[AIM OF THE TASK] Return every record below exactly.

[STUDY MATERIAL]
************
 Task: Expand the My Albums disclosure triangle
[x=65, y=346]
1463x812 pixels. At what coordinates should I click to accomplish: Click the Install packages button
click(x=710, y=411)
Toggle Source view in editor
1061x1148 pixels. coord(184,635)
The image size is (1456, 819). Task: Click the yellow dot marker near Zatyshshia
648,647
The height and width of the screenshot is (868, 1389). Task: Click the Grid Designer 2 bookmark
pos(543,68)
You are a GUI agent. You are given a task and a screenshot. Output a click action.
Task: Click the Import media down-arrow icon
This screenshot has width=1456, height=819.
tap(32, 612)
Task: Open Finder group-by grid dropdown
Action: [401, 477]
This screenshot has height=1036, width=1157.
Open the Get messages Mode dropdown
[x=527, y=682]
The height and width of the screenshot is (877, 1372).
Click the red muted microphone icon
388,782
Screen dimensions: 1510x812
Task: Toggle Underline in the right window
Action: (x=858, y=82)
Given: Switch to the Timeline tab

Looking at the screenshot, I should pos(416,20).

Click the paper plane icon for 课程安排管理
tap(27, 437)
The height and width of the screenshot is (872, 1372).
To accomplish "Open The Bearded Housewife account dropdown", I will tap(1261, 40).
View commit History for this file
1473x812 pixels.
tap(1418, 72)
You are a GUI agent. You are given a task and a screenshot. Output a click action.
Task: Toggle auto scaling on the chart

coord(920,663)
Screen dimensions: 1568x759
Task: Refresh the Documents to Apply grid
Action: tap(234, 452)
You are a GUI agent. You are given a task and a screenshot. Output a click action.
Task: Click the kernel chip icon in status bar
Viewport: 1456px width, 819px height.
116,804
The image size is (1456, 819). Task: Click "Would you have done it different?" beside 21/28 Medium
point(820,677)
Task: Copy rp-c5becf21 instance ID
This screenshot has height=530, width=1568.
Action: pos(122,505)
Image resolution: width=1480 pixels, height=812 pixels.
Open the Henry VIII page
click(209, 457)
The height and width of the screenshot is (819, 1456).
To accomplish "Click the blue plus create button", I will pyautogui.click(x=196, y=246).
************
[EXERCISE ANSWER]
 Task: Expand the My Albums disclosure triangle
[x=65, y=346]
1463x812 pixels. At what coordinates should I click to accomplish: Click the Install packages button
click(x=710, y=411)
Toggle Source view in editor
1061x1148 pixels. coord(184,635)
The image size is (1456, 819). Task: Click the yellow dot marker near Zatyshshia
648,647
The height and width of the screenshot is (868, 1389). Task: Click the Grid Designer 2 bookmark
pos(543,68)
You are a GUI agent. You are given a task and a screenshot. Output a click action.
Task: Click the Import media down-arrow icon
This screenshot has width=1456, height=819.
tap(32, 612)
Task: Open Finder group-by grid dropdown
Action: [401, 477]
This screenshot has height=1036, width=1157.
Open the Get messages Mode dropdown
[x=527, y=682]
The height and width of the screenshot is (877, 1372).
Click the red muted microphone icon
388,782
Screen dimensions: 1510x812
Task: Toggle Underline in the right window
Action: (x=858, y=82)
Given: Switch to the Timeline tab

Looking at the screenshot, I should pos(416,20).

Click the paper plane icon for 课程安排管理
tap(27, 437)
The height and width of the screenshot is (872, 1372).
To accomplish "Open The Bearded Housewife account dropdown", I will tap(1261, 40).
View commit History for this file
1473x812 pixels.
tap(1418, 72)
You are a GUI agent. You are given a task and a screenshot. Output a click action.
Task: Toggle auto scaling on the chart

coord(920,663)
Screen dimensions: 1568x759
Task: Refresh the Documents to Apply grid
Action: tap(234, 452)
You are a GUI agent. You are given a task and a screenshot. Output a click action.
Task: Click the kernel chip icon in status bar
Viewport: 1456px width, 819px height.
116,804
The image size is (1456, 819). Task: Click "Would you have done it different?" beside 21/28 Medium
point(820,677)
Task: Copy rp-c5becf21 instance ID
This screenshot has height=530, width=1568.
Action: pos(122,505)
Image resolution: width=1480 pixels, height=812 pixels.
Open the Henry VIII page
click(209, 457)
The height and width of the screenshot is (819, 1456).
To accomplish "Click the blue plus create button", I will pyautogui.click(x=196, y=246).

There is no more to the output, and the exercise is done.